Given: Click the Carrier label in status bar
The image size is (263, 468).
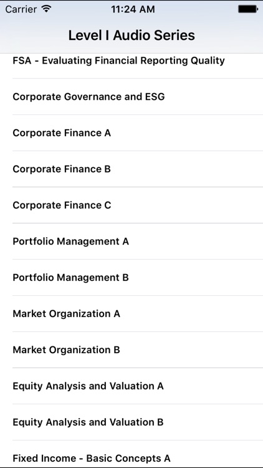Looking at the screenshot, I should pyautogui.click(x=22, y=9).
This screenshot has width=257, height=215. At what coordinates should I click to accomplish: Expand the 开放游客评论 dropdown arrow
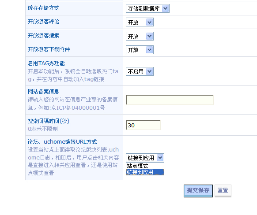point(149,22)
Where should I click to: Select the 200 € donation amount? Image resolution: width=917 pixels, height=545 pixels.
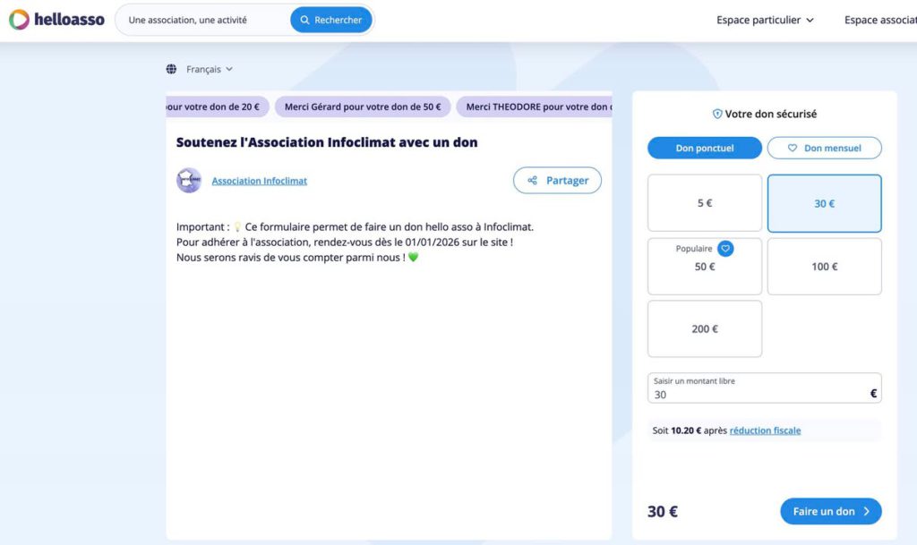coord(704,329)
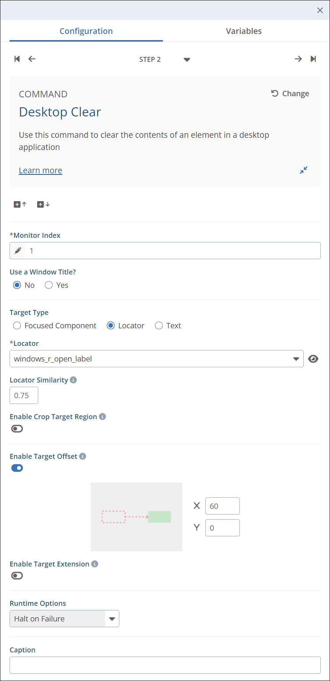Go to previous step arrow
The height and width of the screenshot is (681, 330).
tap(32, 59)
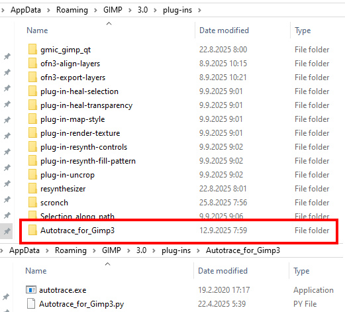Click the highlighted pin icon in the sidebar
The width and height of the screenshot is (345, 312).
[x=7, y=231]
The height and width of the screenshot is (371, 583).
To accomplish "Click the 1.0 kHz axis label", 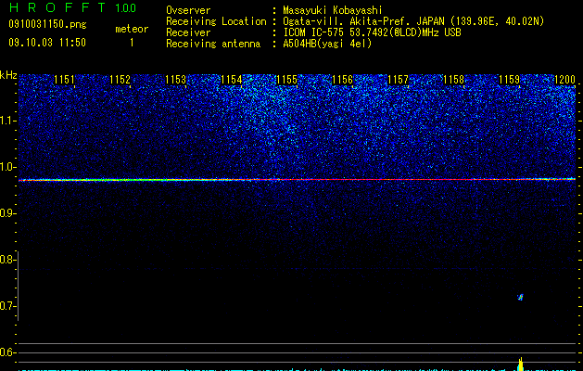I will pos(8,167).
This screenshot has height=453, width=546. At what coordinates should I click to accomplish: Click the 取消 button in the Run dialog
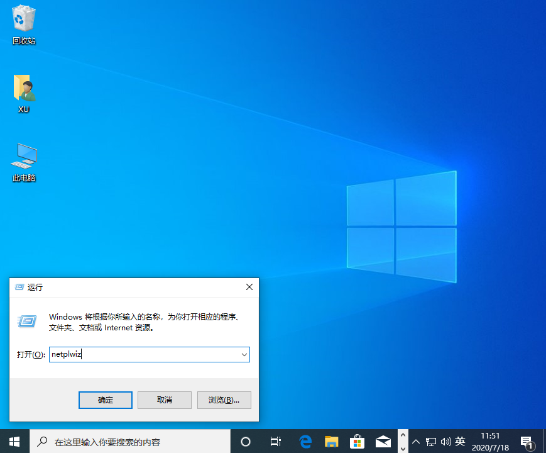click(164, 400)
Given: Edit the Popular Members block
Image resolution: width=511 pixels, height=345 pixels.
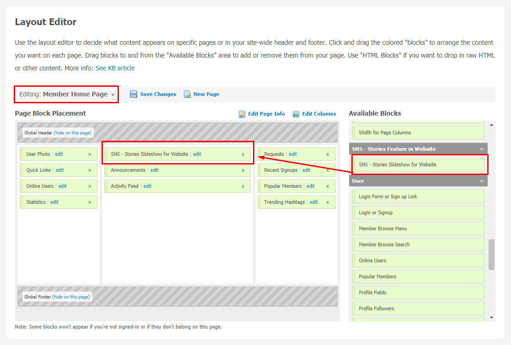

## WORK INSTRUCTION
Each line of the entries above that has the word "Given" is to be copied.

## WRITTEN ANSWER
Given: Click the Carrier label in status bar
Given: Edit the Popular Members block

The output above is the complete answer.